I happened to go through reduction of order in my differential equations tutorial: http://www.mathhelpforum.com/math-he...tml#post145671

Given that $y_1(x)$ is a solution, I state that the second solution is

$\displaystyle y_2=\left[\int\left(\frac{e^{-\int P(x)\,dx}}{y_1^2(x)}\right)\,dx\right]y_1(x)$

where in our case, $P(x)=\dfrac{2(2x-1)}{x(4x-1)}=\dfrac{2}{x}-\dfrac{4}{4x-1}$ and $y_1(x)=\dfrac{1}{x}$ .

I leave it for you to verify that $y_2(x)=2x-1$ .

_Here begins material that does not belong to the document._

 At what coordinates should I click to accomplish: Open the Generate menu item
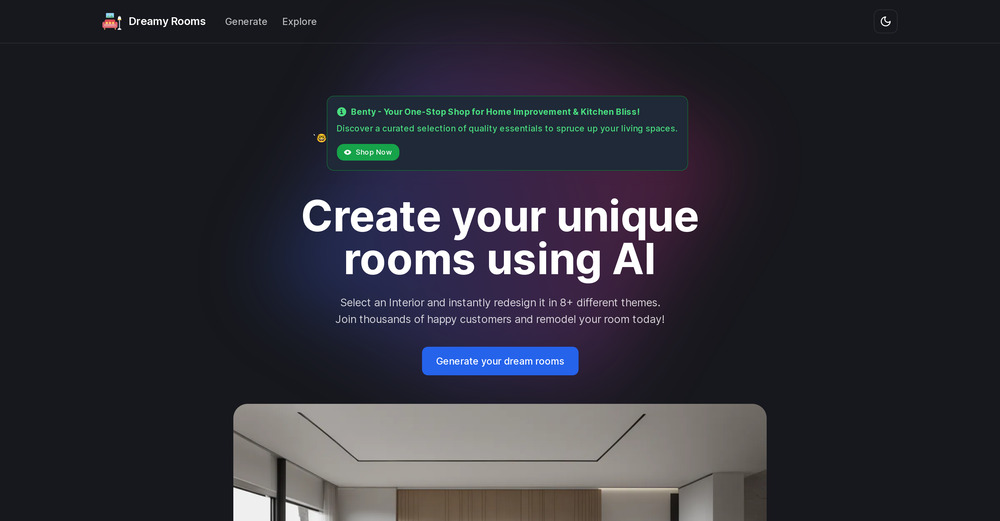pos(246,22)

I hope this helps (in addition to the other responses you have received) !!!

Can that formula be used for every type DE? Thanks

**Chris L T521** · March 9th 2011, 04:21 PM

Originally Posted by poirot

Can that formula be used for every type DE? Thanks

This formula only works for second order DEs of the type $y^{\prime\prime}+P(x)y^{\prime} + Q(x) y = 0$ . Furthermore, reduction of order only applies to second order ODEs; see: Reduction of order - Wikipedia, the free encyclopedia.

I hope this helps!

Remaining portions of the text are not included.